### Exercise goal
Return the data below in full, matching every line exactly.

### Input data
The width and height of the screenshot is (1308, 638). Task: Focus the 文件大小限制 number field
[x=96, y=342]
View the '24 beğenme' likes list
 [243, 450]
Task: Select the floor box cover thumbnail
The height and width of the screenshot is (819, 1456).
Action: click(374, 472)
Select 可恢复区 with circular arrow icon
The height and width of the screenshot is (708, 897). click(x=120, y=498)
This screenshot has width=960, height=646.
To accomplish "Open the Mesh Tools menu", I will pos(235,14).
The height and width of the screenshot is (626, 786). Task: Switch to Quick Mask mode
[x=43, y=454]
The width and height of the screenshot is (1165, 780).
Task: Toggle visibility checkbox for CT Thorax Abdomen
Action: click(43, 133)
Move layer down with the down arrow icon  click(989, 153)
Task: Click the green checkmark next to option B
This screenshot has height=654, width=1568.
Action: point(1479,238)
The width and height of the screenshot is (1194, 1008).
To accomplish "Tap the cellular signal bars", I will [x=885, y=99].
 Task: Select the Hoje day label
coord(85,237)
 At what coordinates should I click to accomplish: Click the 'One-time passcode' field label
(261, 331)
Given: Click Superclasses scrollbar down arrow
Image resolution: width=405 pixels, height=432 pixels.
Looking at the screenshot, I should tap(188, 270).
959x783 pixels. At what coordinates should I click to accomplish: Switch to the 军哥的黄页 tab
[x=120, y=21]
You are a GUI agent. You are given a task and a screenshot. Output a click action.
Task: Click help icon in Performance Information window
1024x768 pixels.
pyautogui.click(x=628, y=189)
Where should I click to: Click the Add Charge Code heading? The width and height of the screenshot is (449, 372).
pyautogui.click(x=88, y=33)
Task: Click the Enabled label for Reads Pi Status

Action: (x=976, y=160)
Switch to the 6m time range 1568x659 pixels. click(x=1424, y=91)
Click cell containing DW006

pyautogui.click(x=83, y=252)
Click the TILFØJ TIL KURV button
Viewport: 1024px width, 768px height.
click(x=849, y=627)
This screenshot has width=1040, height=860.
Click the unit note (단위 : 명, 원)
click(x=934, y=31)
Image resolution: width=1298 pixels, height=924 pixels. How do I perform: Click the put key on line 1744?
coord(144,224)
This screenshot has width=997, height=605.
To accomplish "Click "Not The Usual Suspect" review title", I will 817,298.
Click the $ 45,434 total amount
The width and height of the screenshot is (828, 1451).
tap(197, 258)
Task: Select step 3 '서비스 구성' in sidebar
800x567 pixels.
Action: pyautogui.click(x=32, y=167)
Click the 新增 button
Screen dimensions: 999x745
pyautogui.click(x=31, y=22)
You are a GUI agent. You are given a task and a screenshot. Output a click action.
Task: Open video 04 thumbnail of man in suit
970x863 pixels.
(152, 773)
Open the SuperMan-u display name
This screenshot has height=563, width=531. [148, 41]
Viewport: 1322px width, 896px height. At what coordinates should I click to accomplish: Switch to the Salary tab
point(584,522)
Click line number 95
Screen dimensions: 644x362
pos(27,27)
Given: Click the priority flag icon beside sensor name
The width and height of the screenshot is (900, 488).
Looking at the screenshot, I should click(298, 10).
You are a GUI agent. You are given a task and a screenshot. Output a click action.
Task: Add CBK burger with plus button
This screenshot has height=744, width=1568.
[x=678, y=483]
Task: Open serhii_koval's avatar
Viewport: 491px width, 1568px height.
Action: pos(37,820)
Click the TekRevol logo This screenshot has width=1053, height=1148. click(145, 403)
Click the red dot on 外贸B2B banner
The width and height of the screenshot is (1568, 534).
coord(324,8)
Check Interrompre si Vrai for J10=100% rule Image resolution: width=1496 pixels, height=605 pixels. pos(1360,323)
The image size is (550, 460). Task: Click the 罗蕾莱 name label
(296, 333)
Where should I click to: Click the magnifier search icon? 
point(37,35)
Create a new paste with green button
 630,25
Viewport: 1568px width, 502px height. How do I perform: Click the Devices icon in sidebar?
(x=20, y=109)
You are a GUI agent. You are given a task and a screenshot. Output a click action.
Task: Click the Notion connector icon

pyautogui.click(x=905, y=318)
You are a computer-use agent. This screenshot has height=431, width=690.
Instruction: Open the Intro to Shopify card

### Response area
The width and height of the screenshot is (1308, 638). Task: Focus the 文件大小限制 number field
[x=96, y=342]
View the '24 beğenme' likes list
 [243, 450]
Task: Select the floor box cover thumbnail
The height and width of the screenshot is (819, 1456).
Action: click(374, 472)
Select 可恢复区 with circular arrow icon
The height and width of the screenshot is (708, 897). click(x=120, y=498)
This screenshot has width=960, height=646.
To accomplish "Open the Mesh Tools menu", I will pos(235,14).
The height and width of the screenshot is (626, 786). Task: Switch to Quick Mask mode
[x=43, y=454]
The width and height of the screenshot is (1165, 780).
Task: Toggle visibility checkbox for CT Thorax Abdomen
Action: click(43, 133)
Move layer down with the down arrow icon  click(989, 153)
Task: Click the green checkmark next to option B
This screenshot has height=654, width=1568.
Action: point(1479,238)
The width and height of the screenshot is (1194, 1008).
To accomplish "Tap the cellular signal bars", I will [x=885, y=99].
 Task: Select the Hoje day label
coord(85,237)
 At what coordinates should I click to accomplish: Click the 'One-time passcode' field label
(261, 331)
Given: Click Superclasses scrollbar down arrow
Image resolution: width=405 pixels, height=432 pixels.
Looking at the screenshot, I should tap(188, 270).
959x783 pixels. At what coordinates should I click to accomplish: Switch to the 军哥的黄页 tab
[x=120, y=21]
You are a GUI agent. You are given a task and a screenshot. Output a click action.
Task: Click help icon in Performance Information window
1024x768 pixels.
pyautogui.click(x=628, y=189)
Where should I click to: Click the Add Charge Code heading? The width and height of the screenshot is (449, 372).
pyautogui.click(x=88, y=33)
Task: Click the Enabled label for Reads Pi Status

Action: (x=976, y=160)
Switch to the 6m time range 1568x659 pixels. click(x=1424, y=91)
Click cell containing DW006

pyautogui.click(x=83, y=252)
Click the TILFØJ TIL KURV button
Viewport: 1024px width, 768px height.
click(x=849, y=627)
This screenshot has width=1040, height=860.
Click the unit note (단위 : 명, 원)
click(x=934, y=31)
Image resolution: width=1298 pixels, height=924 pixels. How do I perform: Click the put key on line 1744?
coord(144,224)
This screenshot has width=997, height=605.
To accomplish "Click "Not The Usual Suspect" review title", I will 817,298.
Click the $ 45,434 total amount
The width and height of the screenshot is (828, 1451).
tap(197, 258)
Task: Select step 3 '서비스 구성' in sidebar
800x567 pixels.
Action: pyautogui.click(x=32, y=167)
Click the 新增 button
Screen dimensions: 999x745
pyautogui.click(x=31, y=22)
You are a GUI agent. You are given a task and a screenshot. Output a click action.
Task: Open video 04 thumbnail of man in suit
970x863 pixels.
(152, 773)
Open the SuperMan-u display name
This screenshot has height=563, width=531. [148, 41]
Viewport: 1322px width, 896px height. At what coordinates should I click to accomplish: Switch to the Salary tab
point(584,522)
Click line number 95
Screen dimensions: 644x362
pos(27,27)
Given: Click the priority flag icon beside sensor name
The width and height of the screenshot is (900, 488).
Looking at the screenshot, I should click(298, 10).
You are a GUI agent. You are given a task and a screenshot. Output a click action.
Task: Add CBK burger with plus button
This screenshot has height=744, width=1568.
[x=678, y=483]
Task: Open serhii_koval's avatar
Viewport: 491px width, 1568px height.
Action: pos(37,820)
Click the TekRevol logo This screenshot has width=1053, height=1148. click(145, 403)
Click the red dot on 外贸B2B banner
The width and height of the screenshot is (1568, 534).
coord(324,8)
Check Interrompre si Vrai for J10=100% rule Image resolution: width=1496 pixels, height=605 pixels. pos(1360,323)
The image size is (550, 460). Task: Click the 罗蕾莱 name label
(296, 333)
Where should I click to: Click the magnifier search icon? 
point(37,35)
Create a new paste with green button
 630,25
Viewport: 1568px width, 502px height. How do I perform: Click the Devices icon in sidebar?
(x=20, y=109)
You are a GUI agent. You are given a task and a screenshot. Output a click action.
Task: Click the Notion connector icon

pyautogui.click(x=905, y=318)
You are a computer-use agent. This screenshot has height=431, width=690.
Instruction: Open the Intro to Shopify card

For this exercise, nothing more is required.